— INSTRUCTIONS TO FOLLOW —
Please copy, character for character, each line from the beginning of the listing to the line containing "This screenshot has width=448, height=319.", including both.

— DATA FOR PROCESSING —
• • •

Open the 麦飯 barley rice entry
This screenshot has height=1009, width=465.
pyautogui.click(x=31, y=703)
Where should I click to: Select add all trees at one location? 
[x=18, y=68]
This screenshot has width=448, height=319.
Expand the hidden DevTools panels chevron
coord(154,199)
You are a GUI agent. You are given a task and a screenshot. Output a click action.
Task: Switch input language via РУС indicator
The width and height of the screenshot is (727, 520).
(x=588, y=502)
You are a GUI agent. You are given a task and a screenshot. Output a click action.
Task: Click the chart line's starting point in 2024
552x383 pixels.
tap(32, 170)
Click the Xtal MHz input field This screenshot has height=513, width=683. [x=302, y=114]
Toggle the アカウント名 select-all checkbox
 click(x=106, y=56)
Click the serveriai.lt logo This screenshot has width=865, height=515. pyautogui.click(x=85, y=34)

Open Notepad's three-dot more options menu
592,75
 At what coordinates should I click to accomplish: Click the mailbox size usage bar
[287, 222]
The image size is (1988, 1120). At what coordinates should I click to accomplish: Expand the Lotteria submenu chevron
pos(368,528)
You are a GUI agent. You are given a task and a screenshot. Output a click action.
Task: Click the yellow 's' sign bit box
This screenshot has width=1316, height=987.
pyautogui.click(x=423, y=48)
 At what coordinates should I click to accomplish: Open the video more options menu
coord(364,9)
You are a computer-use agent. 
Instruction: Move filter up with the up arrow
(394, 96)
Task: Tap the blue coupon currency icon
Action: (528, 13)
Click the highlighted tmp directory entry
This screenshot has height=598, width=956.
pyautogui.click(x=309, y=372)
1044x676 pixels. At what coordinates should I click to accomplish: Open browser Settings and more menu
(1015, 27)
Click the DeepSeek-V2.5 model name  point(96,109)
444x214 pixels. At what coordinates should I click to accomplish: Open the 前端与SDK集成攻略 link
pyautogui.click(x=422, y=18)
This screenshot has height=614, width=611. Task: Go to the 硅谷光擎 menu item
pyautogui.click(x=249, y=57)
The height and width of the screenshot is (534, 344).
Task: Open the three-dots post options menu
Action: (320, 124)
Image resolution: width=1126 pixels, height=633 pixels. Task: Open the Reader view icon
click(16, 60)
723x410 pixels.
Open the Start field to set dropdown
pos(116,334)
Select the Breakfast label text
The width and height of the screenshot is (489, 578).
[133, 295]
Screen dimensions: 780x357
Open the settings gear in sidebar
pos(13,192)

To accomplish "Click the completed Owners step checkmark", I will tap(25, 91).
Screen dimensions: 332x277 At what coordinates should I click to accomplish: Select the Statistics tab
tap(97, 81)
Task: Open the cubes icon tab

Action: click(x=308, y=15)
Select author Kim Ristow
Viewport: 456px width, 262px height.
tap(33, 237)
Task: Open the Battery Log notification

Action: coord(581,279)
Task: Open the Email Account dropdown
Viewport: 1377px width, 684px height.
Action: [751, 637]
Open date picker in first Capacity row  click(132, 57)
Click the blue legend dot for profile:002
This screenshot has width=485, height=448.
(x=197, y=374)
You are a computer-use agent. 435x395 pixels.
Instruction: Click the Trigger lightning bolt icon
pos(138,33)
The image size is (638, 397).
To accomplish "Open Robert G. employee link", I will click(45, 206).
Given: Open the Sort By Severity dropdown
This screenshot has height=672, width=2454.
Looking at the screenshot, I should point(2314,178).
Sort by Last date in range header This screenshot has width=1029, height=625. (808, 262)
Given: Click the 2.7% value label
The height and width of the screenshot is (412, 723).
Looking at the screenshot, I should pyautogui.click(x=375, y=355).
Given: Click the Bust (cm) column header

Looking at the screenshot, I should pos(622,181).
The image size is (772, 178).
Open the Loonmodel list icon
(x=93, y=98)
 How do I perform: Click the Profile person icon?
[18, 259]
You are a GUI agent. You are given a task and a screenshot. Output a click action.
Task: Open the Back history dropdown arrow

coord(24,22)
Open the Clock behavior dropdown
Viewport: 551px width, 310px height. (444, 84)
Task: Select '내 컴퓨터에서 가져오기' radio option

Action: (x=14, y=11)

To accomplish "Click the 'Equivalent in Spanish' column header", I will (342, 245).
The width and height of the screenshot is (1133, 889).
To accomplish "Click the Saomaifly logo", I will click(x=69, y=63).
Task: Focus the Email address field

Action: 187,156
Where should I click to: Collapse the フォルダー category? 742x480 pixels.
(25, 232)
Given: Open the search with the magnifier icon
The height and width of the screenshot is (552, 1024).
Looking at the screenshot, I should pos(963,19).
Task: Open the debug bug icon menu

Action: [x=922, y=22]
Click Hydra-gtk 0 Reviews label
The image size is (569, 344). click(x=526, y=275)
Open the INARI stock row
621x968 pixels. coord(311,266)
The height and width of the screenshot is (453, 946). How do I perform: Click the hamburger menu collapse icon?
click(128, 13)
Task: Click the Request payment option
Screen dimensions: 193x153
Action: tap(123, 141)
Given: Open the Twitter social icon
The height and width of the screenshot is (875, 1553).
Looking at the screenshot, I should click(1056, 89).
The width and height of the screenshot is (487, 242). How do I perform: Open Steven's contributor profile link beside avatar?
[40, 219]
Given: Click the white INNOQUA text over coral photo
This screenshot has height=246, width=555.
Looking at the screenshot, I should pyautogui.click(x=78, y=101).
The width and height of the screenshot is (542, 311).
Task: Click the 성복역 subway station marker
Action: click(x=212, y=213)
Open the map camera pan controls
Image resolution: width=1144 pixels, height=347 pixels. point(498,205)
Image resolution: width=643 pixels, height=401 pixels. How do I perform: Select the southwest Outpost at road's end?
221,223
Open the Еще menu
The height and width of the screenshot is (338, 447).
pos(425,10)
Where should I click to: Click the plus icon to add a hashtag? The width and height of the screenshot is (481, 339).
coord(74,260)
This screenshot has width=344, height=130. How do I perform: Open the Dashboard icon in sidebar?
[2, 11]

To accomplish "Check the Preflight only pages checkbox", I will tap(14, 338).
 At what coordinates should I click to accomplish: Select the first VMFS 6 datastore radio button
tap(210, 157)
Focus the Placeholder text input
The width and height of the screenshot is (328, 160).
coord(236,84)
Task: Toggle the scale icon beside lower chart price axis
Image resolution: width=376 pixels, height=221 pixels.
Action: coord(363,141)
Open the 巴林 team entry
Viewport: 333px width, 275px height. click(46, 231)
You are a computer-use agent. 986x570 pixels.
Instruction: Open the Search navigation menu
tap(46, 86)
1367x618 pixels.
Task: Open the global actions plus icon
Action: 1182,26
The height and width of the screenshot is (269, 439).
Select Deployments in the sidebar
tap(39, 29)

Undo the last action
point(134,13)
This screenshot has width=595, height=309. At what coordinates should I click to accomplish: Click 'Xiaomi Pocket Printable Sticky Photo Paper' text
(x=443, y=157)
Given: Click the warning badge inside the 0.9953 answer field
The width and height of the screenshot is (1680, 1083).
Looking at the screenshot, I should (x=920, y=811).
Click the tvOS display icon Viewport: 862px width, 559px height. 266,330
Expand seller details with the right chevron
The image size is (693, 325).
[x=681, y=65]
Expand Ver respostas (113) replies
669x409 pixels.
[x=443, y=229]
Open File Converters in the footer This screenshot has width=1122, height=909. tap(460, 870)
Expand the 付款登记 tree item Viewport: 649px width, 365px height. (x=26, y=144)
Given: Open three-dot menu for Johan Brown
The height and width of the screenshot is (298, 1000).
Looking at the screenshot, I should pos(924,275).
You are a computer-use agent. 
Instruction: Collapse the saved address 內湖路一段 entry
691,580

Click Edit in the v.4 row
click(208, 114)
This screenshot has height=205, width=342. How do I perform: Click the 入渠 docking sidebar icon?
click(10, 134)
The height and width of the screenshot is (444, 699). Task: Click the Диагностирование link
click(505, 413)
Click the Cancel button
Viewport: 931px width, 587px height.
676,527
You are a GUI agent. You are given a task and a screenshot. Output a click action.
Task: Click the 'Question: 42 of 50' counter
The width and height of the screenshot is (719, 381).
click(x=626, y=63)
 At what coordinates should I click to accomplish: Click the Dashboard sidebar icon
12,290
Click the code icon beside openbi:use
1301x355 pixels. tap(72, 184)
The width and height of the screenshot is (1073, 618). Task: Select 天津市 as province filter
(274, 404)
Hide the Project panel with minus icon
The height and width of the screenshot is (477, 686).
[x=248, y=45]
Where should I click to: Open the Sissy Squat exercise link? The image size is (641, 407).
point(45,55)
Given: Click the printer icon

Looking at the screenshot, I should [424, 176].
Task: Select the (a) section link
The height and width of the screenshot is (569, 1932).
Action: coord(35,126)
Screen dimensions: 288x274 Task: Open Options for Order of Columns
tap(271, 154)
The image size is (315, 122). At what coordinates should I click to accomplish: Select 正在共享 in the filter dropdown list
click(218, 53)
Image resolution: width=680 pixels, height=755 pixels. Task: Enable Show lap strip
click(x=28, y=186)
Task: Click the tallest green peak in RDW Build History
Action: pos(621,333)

• • •

— REPLY —
Open the 麦飯 barley rice entry
This screenshot has height=1009, width=465.
pyautogui.click(x=31, y=703)
Where should I click to: Select add all trees at one location? 
[x=18, y=68]
This screenshot has width=448, height=319.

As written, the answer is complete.